Omg! That CrossFit hurt so bad! I am still sore from it. I am finally trending towards losing weight! Yay! I hope this continues. I am more determined than ever.
Food yesterday:
1 WW Smart One Spaghetti
1 can of Naturally Harvested Tomato Soup with Basil
1 ham and provolone sandwich on 45 calorie bread
1 cheese stick
A lot of water
Exercise:
Ran a mile on the elliptical in 12 minutes (I need to work on this)
49-56 (I lost count) sit-ups
49-56 35 lb sumo dead-lifts.
Saturday, September 15, 2012
Feeling a bit discouraged
So, since for the past week my body has been trending towards a plateau or gaining weight, I did my "consequence" day that the diet I am on suggests. Which is only have one meal that day, sounds bad but its usually to snap you out of a bad habit. Did that to no avail. Gained a pound even. So today, due to my vast amount of sleeping, I have been not sleeping well lately, I am doing another consequence day. Hopefully my body will start realizing I don't want to look like this anymore. Also, I am giving up drinking aside from once a week.
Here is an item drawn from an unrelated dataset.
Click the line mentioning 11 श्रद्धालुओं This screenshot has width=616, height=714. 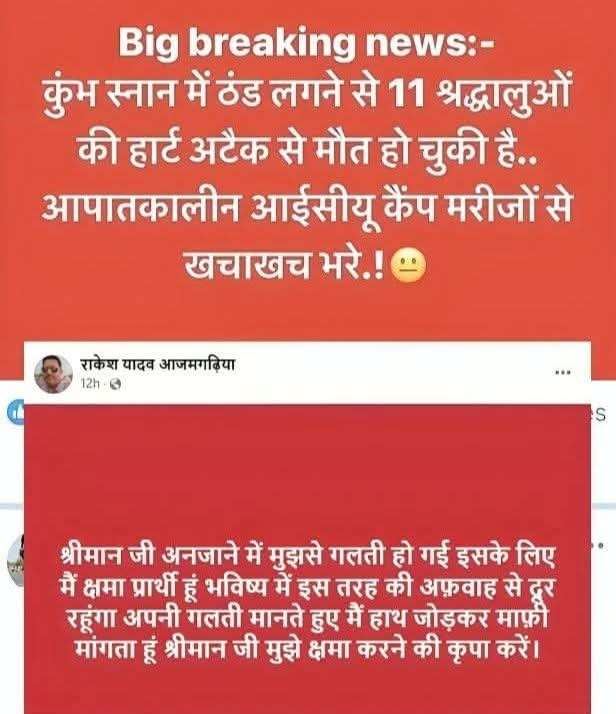pyautogui.click(x=308, y=95)
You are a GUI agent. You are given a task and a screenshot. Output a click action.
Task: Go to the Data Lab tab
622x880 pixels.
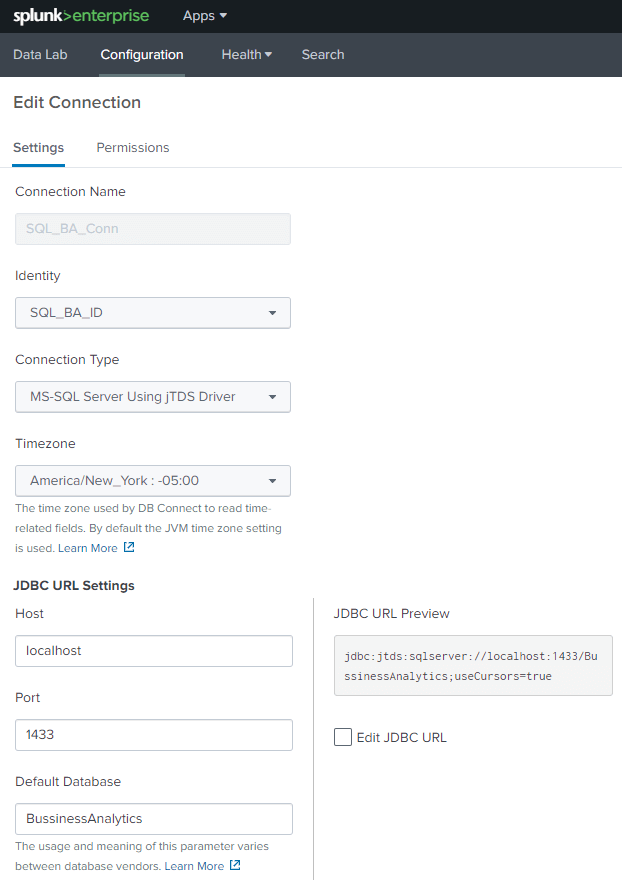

And choosing to down a red bull before I go out so I can enjoy being hyper over being drunk.
Yesterday's food:
1 ribeye steak w/spinach salad and 1/3 cup of spanish rice
Yesterday's exercise:
40 pull-ups
80 push-ups
120 squats
Today's projected food:
1 sausage link w/ spinach salad
(Maybe a slice of 45 calorie bread if I want to nibble on something)
Exercise:
Today is my planned rest day, even though I had a few non-workout days this week, I still want to maintain this is my rest day.
Friday, September 14, 2012
Today's Consequences
Gained a half pound from yesterday. So not too detrimental. But still feeling a long ways from my goal. The power went out so my morning routine got severely disrupted.
Food:
1 bowl of tomato bisque
1 cripsy chicken salad from Pluto's with Balsamic vinaigrette
2 Russian Apples
3 Dirty Shirleys
No exercise today.
Conclusion: I need to stop drinking or exercise like crazy on the days I choose to.
Thursday, September 13, 2012
Change of Pace
So, I have read various things about you tend to stick to goals when you make them public. So, I am keeping this as my own way to hold myself accountable for the goals I have set. I am trying to lose 15 lbs this month and then continue working my way down to 150 lbs. I have lost 5 already but I really don't want to backslide. So, if anyone has any suggestions on how to keep going towards this goal, I am all ears.
Food journal:
1 WW SmartOne Braised Beef w/Sweet Potato Mash
1 bowl of Tomato Garlic Parmesan Soup w/two small foccacia wedges
1 Garden Salad w/Chicken and Dijon vinaigrette
3 pieces of cheesy foccacia
2 Dirty Shirleys
1 1/2 glasses of white wine
Lots of water
Exercise journal
100 jumping jacks
8 push-ups (on knees)
40 sit-ups
40 mountain climbers
1 minute of plank
14 burpees (scaled cuz I was tired)
We'll see the ramifications on the scale tomorrow.